Extracted material:
***
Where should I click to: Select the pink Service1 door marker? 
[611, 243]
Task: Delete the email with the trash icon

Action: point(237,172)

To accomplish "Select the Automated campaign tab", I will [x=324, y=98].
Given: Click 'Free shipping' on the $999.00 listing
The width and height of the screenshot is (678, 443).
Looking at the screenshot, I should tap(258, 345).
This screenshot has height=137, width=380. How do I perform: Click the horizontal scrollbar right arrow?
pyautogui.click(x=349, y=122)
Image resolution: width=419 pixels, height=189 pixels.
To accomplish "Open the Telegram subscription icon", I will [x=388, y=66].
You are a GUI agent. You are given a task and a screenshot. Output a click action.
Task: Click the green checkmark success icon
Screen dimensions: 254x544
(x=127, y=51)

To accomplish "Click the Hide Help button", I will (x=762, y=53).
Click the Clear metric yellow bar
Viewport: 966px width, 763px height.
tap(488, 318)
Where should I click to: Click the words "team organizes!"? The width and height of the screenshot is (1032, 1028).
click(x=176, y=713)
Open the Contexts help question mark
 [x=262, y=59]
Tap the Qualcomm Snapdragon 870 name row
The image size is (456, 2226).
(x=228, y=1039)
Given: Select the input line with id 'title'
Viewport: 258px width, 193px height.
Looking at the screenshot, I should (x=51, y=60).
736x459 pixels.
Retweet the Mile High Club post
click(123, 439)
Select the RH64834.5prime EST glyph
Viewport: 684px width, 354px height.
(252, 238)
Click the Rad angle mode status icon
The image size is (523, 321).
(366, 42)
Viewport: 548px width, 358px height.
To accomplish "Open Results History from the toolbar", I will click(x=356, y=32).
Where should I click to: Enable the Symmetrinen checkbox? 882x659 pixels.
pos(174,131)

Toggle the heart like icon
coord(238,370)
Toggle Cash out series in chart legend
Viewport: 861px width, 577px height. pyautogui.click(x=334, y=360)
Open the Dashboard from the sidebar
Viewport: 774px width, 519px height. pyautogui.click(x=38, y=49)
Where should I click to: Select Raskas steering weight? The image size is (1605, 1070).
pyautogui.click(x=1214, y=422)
***
The task: Copy the records above exactly.

Response to this task:
Where should I click to: Select the pink Service1 door marker? 
[611, 243]
Task: Delete the email with the trash icon

Action: point(237,172)

To accomplish "Select the Automated campaign tab", I will [x=324, y=98].
Given: Click 'Free shipping' on the $999.00 listing
The width and height of the screenshot is (678, 443).
Looking at the screenshot, I should tap(258, 345).
This screenshot has height=137, width=380. How do I perform: Click the horizontal scrollbar right arrow?
pyautogui.click(x=349, y=122)
Image resolution: width=419 pixels, height=189 pixels.
To accomplish "Open the Telegram subscription icon", I will [x=388, y=66].
You are a GUI agent. You are given a task and a screenshot. Output a click action.
Task: Click the green checkmark success icon
Screen dimensions: 254x544
(x=127, y=51)

To accomplish "Click the Hide Help button", I will (x=762, y=53).
Click the Clear metric yellow bar
Viewport: 966px width, 763px height.
tap(488, 318)
Where should I click to: Click the words "team organizes!"? The width and height of the screenshot is (1032, 1028).
click(x=176, y=713)
Open the Contexts help question mark
 [x=262, y=59]
Tap the Qualcomm Snapdragon 870 name row
The image size is (456, 2226).
(x=228, y=1039)
Given: Select the input line with id 'title'
Viewport: 258px width, 193px height.
Looking at the screenshot, I should (x=51, y=60).
736x459 pixels.
Retweet the Mile High Club post
click(123, 439)
Select the RH64834.5prime EST glyph
Viewport: 684px width, 354px height.
(252, 238)
Click the Rad angle mode status icon
The image size is (523, 321).
(366, 42)
Viewport: 548px width, 358px height.
To accomplish "Open Results History from the toolbar", I will click(x=356, y=32).
Where should I click to: Enable the Symmetrinen checkbox? 882x659 pixels.
pos(174,131)

Toggle the heart like icon
coord(238,370)
Toggle Cash out series in chart legend
Viewport: 861px width, 577px height. pyautogui.click(x=334, y=360)
Open the Dashboard from the sidebar
Viewport: 774px width, 519px height. pyautogui.click(x=38, y=49)
Where should I click to: Select Raskas steering weight? The image size is (1605, 1070).
pyautogui.click(x=1214, y=422)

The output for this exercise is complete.